Le pli qui a volé
Le pli de Miura a atteint l'espace en 1995.
Le Space Flyer Unit japonais, lancé en mars de cette année-là, transportait une expérience appelée le 2-D Array : un panneau solaire à membrane plié selon le motif de Kōryō Miura, conçu pour se déployer à partir d'un seul bord. Il s'est ouvert en orbite et a été récupéré plus tard puis rapporté sur Terre. Le Jet Propulsion Laboratory de la NASA, écrivant en 2014, a confirmé le vol clairement : un panneau solaire à pli de Miura, testé dans l'espace en 1995.
D'où vient le motif
La partie la plus surprenante de l'histoire est que Miura n'a pas inventé le motif comme un art. Il l'a trouvé dans l'échec.
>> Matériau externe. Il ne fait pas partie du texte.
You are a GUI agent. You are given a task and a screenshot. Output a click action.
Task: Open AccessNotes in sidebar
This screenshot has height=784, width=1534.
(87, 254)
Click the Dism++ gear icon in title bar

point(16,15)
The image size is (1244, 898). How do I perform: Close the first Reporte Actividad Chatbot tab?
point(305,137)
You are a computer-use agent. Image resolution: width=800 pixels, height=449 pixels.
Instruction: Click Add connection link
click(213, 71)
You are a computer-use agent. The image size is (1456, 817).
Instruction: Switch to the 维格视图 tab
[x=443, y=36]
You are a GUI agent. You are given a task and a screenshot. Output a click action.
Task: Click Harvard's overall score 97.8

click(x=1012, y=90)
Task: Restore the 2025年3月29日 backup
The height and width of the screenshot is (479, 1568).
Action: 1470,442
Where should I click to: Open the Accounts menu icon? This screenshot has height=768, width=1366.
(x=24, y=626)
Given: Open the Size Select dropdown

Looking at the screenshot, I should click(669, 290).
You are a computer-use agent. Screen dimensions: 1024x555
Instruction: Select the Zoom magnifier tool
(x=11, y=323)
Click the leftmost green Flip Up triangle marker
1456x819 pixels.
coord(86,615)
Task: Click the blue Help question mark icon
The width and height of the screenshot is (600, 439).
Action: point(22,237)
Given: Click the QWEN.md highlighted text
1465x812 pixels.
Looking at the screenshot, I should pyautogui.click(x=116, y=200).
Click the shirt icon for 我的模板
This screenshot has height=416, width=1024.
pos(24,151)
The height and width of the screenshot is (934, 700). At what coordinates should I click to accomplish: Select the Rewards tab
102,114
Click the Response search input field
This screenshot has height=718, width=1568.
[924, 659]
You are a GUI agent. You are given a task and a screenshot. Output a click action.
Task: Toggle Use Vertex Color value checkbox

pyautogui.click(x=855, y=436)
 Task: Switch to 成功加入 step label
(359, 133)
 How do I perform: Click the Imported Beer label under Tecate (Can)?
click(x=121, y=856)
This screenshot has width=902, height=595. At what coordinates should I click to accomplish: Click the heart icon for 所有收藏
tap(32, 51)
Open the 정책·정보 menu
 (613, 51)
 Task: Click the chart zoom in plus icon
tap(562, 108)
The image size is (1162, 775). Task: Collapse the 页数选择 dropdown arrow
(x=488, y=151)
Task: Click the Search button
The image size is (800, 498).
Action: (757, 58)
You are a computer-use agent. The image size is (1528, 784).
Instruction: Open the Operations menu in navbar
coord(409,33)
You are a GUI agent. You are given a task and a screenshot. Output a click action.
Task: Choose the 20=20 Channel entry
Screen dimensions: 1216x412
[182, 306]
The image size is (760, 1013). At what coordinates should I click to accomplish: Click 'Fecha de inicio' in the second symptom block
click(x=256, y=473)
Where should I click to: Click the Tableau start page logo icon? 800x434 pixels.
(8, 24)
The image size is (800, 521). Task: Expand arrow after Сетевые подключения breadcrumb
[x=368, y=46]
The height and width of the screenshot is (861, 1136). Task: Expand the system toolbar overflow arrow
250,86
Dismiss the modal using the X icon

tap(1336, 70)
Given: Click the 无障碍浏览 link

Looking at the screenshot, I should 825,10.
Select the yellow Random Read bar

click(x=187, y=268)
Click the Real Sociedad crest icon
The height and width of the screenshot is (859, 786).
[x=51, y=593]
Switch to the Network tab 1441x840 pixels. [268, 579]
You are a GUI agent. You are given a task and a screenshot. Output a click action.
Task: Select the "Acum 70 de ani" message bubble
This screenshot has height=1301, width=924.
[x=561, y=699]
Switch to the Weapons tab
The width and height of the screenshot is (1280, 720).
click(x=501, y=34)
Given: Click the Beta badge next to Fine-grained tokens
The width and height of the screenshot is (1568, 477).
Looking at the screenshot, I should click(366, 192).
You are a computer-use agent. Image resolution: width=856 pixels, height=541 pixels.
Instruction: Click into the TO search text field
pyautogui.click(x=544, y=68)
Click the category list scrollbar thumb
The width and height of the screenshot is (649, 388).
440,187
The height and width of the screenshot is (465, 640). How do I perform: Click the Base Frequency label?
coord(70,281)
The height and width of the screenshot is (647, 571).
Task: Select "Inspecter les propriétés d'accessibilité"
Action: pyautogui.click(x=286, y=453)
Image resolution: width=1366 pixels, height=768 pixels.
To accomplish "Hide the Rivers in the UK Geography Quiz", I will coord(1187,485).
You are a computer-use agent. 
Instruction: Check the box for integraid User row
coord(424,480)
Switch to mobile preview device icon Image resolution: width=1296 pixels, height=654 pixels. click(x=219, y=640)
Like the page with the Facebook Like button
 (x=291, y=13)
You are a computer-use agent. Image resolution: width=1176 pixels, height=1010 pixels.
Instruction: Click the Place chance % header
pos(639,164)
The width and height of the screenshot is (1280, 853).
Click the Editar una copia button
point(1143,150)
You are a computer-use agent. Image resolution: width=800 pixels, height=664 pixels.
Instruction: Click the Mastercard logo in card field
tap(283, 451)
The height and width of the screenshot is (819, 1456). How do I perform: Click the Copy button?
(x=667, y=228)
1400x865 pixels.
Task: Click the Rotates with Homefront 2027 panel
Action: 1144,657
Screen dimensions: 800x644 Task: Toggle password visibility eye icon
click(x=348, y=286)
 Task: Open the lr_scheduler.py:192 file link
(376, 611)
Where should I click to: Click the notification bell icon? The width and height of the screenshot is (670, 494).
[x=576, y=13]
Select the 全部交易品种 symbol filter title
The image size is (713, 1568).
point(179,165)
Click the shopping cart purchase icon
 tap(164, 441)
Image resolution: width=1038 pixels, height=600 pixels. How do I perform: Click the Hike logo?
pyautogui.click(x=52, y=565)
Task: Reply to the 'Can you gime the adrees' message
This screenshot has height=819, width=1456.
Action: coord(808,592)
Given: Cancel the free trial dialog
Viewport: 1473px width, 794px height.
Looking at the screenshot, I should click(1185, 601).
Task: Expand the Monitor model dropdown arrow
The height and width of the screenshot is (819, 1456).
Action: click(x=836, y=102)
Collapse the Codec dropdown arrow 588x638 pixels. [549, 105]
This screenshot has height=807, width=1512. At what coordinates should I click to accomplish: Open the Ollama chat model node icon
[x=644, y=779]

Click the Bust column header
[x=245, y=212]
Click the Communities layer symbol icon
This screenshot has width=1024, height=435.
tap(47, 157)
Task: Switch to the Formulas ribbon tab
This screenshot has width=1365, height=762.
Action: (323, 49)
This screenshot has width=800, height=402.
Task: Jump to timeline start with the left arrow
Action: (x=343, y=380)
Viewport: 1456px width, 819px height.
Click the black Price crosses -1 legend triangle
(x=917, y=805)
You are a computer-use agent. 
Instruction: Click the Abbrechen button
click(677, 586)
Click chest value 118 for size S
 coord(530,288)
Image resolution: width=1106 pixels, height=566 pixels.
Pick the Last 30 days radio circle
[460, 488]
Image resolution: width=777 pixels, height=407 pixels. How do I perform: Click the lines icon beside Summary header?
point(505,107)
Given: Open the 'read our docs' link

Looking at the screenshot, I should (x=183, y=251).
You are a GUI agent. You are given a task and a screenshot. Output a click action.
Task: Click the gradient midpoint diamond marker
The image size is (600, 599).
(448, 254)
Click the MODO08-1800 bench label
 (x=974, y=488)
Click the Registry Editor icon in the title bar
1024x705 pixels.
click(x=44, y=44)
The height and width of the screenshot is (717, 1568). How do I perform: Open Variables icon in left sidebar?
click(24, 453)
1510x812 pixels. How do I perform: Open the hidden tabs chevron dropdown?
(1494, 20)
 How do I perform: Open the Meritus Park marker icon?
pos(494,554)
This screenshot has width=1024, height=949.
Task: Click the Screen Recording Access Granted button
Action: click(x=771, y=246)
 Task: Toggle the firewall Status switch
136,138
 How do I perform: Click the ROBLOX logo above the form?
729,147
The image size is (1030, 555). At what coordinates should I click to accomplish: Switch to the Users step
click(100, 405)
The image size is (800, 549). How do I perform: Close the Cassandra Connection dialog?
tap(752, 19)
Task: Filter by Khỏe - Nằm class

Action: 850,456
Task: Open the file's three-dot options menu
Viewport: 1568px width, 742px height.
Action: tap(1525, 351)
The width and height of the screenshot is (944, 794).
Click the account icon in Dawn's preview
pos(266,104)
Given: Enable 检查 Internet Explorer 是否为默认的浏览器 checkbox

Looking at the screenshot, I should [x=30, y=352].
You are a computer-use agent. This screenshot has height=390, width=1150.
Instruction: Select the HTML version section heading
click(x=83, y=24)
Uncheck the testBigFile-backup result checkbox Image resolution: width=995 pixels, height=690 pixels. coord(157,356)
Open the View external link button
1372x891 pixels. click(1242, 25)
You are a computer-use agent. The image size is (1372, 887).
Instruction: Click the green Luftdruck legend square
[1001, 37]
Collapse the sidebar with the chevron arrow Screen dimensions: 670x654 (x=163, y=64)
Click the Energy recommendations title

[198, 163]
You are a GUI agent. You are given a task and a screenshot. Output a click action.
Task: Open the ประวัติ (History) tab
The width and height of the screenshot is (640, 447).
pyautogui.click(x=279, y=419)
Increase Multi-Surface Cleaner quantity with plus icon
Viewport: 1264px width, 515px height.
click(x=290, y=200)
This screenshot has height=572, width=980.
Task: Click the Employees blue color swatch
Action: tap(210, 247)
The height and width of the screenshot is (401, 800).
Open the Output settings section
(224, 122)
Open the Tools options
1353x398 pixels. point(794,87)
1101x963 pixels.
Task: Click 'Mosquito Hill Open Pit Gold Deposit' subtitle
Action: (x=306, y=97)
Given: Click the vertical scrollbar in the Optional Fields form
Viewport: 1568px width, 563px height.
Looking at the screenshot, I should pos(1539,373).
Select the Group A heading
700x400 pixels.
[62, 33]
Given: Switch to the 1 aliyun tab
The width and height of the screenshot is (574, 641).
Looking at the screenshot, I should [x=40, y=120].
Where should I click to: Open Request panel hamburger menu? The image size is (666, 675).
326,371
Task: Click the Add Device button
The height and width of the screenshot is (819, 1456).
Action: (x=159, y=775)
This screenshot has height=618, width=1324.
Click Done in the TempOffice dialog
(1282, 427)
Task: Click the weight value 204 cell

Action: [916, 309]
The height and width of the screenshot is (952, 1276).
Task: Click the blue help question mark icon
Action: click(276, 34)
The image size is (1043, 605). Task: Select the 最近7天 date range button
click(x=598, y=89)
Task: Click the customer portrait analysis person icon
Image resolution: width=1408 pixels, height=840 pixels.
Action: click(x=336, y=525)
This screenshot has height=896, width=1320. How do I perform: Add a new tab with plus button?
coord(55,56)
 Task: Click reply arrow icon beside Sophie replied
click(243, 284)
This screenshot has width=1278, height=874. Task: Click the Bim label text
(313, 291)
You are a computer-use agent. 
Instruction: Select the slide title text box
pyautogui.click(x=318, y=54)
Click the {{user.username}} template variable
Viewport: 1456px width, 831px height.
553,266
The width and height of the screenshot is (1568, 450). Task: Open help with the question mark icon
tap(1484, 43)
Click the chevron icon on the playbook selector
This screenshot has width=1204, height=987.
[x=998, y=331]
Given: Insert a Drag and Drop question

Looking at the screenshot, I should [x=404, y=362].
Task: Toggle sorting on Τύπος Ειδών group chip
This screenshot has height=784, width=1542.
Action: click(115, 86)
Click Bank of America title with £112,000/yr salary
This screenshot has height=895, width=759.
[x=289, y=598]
Lorsqu'un cylindre à paroi mince est écrasé sous pression, il ne s'effondre pas au hasard. Il flambe en un motif répété de losanges — le motif de Yoshimura, nommé d'après le chercheur qui l'a décrit. Miura, étudiant la manière dont les structures se rompent, reconnut que ce pli naturel pouvait être inversé : ce qu'un cylindre fait sous la contrainte, on pouvait faire en sorte qu'une feuille plate le fasse à dessein. Il appela sa version la double corrugation développable, et la publia en 1969.
Un pli né de la façon dont les choses se brisent.
Ce que nous ne vous dirons pas
Vous lirez souvent que le pare-soleil du télescope spatial James Webb est un pli de Miura. Nous avons regardé attentivement, et nous ne pouvons pas l'étayer. Les descriptions du pare-soleil par la NASA elle-même ne nomment aucun motif d'origami ; elles décrivent un schéma de pliage sur mesure, à couches multiples, avec des mécanismes de libération et des câbles de tension. Le motif de Miura est une tessellation à un seul degré de liberté. Le pare-soleil du Webb ne l'est pas.
Le vrai vol de Miura fut plus discret, plus ancien, et japonais. Nous préférons vous raconter celui-là, correctement, plutôt que de répéter une histoire plus connue qui n'est pas vraie.